Seraphim Plastics, a Tennessee company that specializes in recycling industrial plastic waste, succinctly explained what pre-consumer plastics are in a 2022 blog post. According to the company, pre-consumer plastics are plastics that are intended to ultimately wind up in the hands of consumers but never actually do.

Seraphim cited the example of plastic food containers. They suggested a scenario in which a run of thousands of food containers came off the line only to display some kind of flaw that prevented the manufacturer from selling them to a food processor. As such, the containers had to be discarded.

The hypothetical containers were intended to eventually make it to consumers. They did not. But guess what? They could be easily recycled thanks to one simple fact: they have never been used. They are clean and uncontaminated. They are not mixed with any other plastics or materials like paper and glass. They could go right to any plastic recycler with a mechanical process for turning them into plastic regrind.

How Industrial Plastics Are Recycled

It turns out that industrial plastics are recycled via a similar process. Imagine a load of plastic trays no longer needed by a wholesale bakery distributor. They have reached end-of-life. The trays are purchased by an industrial plastic recycler, transformed into regrind through a mechanical recycling process, and sold as feedstock to manufacturers who will turn it into new plastic products.

This is exactly what Seraphim Plastics does every day. There are other companies around the country that do the exact same thing. The key to their success is purchasing plastics that have already been cleaned and sorted. Not having to clean and sort themselves is what makes industrial plastic recycling profitable.

The One Big Difference

Getting back to the original point, the one significant difference between pre-consumer and post-consumer plastics is use. Pre-consumer plastics have never been used. They do not have to be cleaned and sorted in order to be recycled. They can go from manufacturing plant directly to recycler without any intermediate processes. Not so with post-consumer plastics.

Post-consumer plastics rarely go into curbside recycling bins totally clean. Not only that, but recycling bin loads also consist of different types of plastics along with paper, glass, and cardboard. But it gets worse. A lot of post-consumer plastic loads are contaminated by food and other trash that should be discarded in the garbage can. Making matters worse still is the fact that just a little bit of contamination can ruin an entire truckload of recyclable plastics.

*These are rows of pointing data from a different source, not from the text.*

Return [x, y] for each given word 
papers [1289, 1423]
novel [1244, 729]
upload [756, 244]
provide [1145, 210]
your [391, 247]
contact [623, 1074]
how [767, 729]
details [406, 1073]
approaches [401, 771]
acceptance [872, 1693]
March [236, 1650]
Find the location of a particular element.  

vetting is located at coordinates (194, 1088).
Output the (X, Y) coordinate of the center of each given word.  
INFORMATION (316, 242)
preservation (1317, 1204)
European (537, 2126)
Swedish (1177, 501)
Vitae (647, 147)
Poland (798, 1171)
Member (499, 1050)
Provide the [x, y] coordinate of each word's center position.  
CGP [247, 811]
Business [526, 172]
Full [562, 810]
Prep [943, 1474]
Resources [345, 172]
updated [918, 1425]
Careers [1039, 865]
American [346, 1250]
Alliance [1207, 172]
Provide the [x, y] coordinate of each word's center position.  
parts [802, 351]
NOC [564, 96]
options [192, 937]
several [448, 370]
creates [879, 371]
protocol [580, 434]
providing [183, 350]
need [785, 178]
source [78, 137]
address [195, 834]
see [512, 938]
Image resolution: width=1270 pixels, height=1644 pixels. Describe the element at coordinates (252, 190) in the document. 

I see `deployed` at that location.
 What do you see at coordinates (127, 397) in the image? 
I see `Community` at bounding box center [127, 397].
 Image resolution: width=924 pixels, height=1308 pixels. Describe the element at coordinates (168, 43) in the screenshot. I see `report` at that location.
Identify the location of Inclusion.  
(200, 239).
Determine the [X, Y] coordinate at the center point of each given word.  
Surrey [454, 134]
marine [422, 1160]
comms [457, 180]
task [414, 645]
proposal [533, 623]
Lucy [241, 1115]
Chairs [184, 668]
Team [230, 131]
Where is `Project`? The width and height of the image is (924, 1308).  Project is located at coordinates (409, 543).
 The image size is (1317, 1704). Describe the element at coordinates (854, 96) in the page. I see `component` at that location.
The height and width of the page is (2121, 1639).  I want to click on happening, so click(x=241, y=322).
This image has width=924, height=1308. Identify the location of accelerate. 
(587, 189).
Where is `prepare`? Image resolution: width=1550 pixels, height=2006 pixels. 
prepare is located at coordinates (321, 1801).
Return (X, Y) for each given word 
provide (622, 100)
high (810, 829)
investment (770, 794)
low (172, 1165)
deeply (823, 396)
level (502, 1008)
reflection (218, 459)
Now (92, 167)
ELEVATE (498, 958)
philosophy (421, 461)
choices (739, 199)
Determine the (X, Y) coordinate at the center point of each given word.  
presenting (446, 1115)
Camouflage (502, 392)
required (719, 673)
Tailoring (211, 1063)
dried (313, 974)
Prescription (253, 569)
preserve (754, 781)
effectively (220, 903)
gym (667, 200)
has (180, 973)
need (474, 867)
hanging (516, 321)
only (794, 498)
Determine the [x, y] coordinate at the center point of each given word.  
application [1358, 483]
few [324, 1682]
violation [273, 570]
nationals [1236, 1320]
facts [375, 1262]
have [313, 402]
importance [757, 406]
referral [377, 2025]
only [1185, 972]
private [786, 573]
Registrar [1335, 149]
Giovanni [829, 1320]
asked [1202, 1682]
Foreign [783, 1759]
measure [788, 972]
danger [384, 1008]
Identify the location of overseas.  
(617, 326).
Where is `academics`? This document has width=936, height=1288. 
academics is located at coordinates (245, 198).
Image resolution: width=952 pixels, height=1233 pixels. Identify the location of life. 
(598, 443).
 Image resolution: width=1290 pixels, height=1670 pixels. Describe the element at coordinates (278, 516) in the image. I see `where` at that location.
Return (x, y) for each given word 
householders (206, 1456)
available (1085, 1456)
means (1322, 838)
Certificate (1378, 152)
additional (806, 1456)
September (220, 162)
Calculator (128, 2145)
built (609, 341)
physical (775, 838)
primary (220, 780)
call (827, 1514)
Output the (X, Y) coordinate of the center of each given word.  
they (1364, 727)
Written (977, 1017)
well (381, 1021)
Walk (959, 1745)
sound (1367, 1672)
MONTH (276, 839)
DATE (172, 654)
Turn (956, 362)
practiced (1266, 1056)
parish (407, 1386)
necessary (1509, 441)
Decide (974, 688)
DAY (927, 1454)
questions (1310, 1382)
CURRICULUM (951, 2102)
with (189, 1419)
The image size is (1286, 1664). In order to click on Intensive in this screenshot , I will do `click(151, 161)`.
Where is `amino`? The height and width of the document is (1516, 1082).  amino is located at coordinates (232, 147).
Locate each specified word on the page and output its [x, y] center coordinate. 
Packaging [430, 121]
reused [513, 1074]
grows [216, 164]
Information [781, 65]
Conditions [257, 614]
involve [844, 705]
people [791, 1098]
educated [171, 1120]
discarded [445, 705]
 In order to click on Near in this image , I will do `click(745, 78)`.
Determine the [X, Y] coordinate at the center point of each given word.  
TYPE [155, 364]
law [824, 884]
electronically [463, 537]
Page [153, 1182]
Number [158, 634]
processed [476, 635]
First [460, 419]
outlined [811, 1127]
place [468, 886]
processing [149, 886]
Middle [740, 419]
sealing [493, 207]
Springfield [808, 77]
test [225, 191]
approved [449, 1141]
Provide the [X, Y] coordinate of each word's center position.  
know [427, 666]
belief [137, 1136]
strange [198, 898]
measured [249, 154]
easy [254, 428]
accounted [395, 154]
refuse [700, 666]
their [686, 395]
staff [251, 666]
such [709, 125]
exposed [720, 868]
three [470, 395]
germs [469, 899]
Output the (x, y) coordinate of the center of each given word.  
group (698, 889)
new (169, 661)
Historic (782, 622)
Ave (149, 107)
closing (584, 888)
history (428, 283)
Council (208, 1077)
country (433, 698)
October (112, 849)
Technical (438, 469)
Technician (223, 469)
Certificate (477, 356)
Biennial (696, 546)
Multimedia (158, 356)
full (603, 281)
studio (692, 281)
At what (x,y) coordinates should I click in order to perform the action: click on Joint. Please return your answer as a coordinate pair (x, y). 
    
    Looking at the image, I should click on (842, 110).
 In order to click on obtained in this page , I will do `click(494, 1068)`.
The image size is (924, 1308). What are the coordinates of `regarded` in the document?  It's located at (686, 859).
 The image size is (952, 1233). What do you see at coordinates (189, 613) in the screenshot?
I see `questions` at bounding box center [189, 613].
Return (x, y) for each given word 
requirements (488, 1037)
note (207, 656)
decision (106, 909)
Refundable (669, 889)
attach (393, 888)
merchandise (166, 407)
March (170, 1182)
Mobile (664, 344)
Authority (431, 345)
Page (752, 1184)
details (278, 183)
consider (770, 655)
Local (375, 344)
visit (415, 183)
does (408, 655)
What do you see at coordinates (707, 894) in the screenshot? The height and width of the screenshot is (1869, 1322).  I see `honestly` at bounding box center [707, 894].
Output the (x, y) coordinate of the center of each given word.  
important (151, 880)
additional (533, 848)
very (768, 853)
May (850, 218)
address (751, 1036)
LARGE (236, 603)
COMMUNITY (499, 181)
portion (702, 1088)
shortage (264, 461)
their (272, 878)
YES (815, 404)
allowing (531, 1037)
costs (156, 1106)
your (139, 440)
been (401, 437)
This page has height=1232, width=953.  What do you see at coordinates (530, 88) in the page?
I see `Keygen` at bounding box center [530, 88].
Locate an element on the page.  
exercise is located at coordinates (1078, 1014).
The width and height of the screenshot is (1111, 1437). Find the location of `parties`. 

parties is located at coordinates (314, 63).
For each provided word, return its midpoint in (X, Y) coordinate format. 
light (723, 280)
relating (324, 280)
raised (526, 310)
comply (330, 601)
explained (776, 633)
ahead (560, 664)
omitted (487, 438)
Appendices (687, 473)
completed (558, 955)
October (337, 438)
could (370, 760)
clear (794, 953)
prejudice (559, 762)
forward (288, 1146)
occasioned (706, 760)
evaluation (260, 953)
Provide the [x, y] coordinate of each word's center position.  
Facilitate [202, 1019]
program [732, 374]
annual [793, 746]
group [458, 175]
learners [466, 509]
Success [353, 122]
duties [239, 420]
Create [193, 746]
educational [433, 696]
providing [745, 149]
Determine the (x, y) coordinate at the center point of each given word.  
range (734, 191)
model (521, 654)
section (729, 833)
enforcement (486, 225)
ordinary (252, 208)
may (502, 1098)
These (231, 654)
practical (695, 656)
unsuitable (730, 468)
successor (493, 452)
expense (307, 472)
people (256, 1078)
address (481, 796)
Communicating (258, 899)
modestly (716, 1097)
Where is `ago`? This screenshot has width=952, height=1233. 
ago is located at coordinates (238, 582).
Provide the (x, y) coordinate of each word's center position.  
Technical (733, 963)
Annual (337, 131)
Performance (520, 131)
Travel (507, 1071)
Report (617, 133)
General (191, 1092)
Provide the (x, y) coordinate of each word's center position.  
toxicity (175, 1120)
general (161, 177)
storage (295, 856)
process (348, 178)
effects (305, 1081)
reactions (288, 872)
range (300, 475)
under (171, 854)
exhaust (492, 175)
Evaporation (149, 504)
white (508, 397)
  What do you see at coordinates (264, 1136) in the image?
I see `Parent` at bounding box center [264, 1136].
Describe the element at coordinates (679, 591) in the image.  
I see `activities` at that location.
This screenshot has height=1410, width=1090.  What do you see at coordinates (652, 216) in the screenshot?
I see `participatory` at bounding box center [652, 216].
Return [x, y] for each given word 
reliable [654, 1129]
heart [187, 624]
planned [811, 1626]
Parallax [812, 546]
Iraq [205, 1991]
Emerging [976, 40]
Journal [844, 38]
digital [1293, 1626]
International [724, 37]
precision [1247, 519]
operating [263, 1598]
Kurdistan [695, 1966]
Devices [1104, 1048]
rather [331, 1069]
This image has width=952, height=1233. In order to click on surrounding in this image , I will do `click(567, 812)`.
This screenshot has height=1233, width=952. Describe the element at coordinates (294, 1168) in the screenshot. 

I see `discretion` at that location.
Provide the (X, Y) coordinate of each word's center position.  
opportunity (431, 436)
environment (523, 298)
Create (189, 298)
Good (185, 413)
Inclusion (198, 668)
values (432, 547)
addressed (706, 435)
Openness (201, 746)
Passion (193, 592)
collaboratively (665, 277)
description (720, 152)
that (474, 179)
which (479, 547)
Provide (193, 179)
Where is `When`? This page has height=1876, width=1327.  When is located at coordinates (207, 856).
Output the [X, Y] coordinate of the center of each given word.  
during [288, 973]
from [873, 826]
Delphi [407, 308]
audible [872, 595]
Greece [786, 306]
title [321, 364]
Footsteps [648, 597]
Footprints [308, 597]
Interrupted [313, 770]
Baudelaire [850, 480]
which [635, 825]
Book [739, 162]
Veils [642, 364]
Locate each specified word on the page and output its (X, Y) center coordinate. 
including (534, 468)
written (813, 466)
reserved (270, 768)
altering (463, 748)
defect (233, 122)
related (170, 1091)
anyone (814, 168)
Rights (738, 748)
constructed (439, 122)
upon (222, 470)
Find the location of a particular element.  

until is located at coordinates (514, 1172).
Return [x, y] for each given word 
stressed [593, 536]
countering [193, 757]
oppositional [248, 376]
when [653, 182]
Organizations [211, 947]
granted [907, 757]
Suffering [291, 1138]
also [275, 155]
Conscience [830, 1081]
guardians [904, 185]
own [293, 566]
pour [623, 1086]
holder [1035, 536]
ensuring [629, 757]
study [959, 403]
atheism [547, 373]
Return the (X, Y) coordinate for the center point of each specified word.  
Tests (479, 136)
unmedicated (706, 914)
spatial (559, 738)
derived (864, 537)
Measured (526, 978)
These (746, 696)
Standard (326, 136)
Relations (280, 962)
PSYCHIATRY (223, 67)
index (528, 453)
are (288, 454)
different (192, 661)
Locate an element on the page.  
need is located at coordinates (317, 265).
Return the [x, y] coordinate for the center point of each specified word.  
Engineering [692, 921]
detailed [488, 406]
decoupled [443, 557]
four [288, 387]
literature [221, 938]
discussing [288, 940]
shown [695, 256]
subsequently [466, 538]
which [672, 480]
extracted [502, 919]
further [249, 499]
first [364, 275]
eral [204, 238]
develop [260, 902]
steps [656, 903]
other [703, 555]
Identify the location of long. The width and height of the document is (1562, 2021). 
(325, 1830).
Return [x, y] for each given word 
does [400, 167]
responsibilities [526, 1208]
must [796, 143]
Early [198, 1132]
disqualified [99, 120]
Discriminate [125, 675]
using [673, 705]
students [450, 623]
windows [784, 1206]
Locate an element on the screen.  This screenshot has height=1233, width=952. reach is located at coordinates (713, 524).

It is About Cleaning and Sorting

The fact that pre-consumer and post-consumer plastics are identical provides a great lesson on recycling: successful recycling is all about cleaning and sorting. If we could solve that particular problem within the post-consumer industrial space, we could effectively recycle a lot more plastic than we currently do.

Does anyone have any workable suggestions? The plastic recycling industry is ready and waiting to accept clean and sorted post-consumer plastics.